USDP convenes strategic conference
After last year’s colossal thumping at the ballot box, the Union Solidarity and Development Party is meeting to forge plans for a comeback in 2020.
HUMBLED at the ballot box more than nine months ago, the militarybacked Union Solidarity and Development Party convenes its convention today with senior members promising both big changes and more of the same as the party eyes a 2020 comeback.
Among items on the agenda during the meeting at the USDP headquarters in Nay Pyi Taw this week is an overhaul of the party’s central executive committee, with one prominent cadre telling The Myanmar Times a major shake-up is in the offing.
“Seventy percent of the current central executive committee membership will be changed,” said U Hla Swe, a former USDP lawmaker. “Members of new committees will be announced at the last day of the convention.”
Former president U Thein Sein returned to the helm of the party following the transfer of power to the National League for Democracy at the end of March, admitting that as chair, he was most responsible for the party’s poor showing in the November election.
The result of the vote – delivering an overwhelming electoral mandate to the National League for Democracy – shocked the USDP, party members told The Myanmar Times, with a widely held pre-poll belief that the party could win at least 20 percent of seats in the Union parliament proving utterly unfounded.
Instead, Daw Aung San Suu Kyi’s NLD won nearly 80pc of elected seats, while the USDP took just 8pc.
“I have responsibility for the defeat [in the 2015 election]. I also feel I have a responsibility to do things to win [in the 2020 election]. That’s why I came back to the party,” U Thein Sein said at a Yangon meeting with the party’s senior members in May.
The convention will be held from August 22 to 24. In addition to reconstituting the central executive committee, the three-day meeting will see the party approve a draft paper to be submitted to the 21st-century Panglong Conference, discuss research papers submitted by state and regional committees, and review the party’s annual report.
While a major shake-up of the central executive committee has been tipped, there is one senior figure who is not going anywhere: U Thein Sein.
“He will remain the leader of the party until the 2020 election,” U Hla Swe said.

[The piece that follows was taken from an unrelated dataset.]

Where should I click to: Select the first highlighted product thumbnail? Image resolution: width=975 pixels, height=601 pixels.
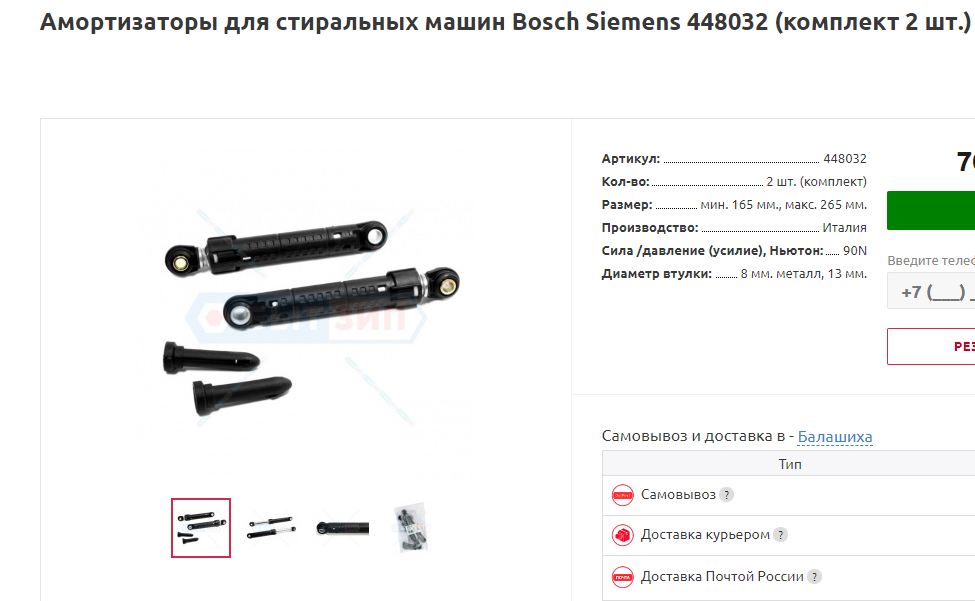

The USDP’s five-year reign came crashing down in the November vote, with critics saying disunity was a contributing factor in the party’s decisive defeat at the ballot box.
Former parliamentary Speaker Thura U Shwe Mann led the party while U Thein Sein served as president, and the duelling centres of power held by the two men proved untenable as the years went by. Thura U Shwe Mann and his followers – a faction within the party seen as too close to then-opposition leader Daw Aung San Suu Kyi – were ultimately ousted from the party leadership in an August 2015 purge.
The former Speaker was later among 17 senior USDP members expelled from the party entirely.
Thura U Shwe Mann and other ousted members have said the decision to remove them in May was unfair and urged that the issue be taken up at this week’s convention, while the surviving leadership says disloyalty to the party was the reason for their expulsion.
Some three months since the dust-up, party leaders say there is no plan to consider the grievances of Thura U Shwe Mann and his allies.
Instead, the USDP gathering will focus on getting the party back to winning ways, both in the 2020 general election and a by-election to fill vacant parliamentary seats sometime before that.
“We have to try as though the election is tomorrow, not in 2020,” said U Hla Swe, who lost his re-election bid in November.
U Thein Sein has said the primary reason for the party’s failure in November was institutional weakness, expressing confidence that those deficiencies could be mended ahead of the 2020 nationwide vote.
“We lost once. We have to try to win next time as there are many people who believe in and support our party,” U Thein Sein said.
Party leaders don’t see a need to make significant changes to the party platform, insisting that the policies it practised in power and campaigned on last year still have merit. During the 2015 campaign period, the USDP sought to sell itself as the father of democratic reforms over its term in power that brought sweeping economic and political changes.
“We don’t need to change the party’s policies, but we must change the people,” said U Khin Ye.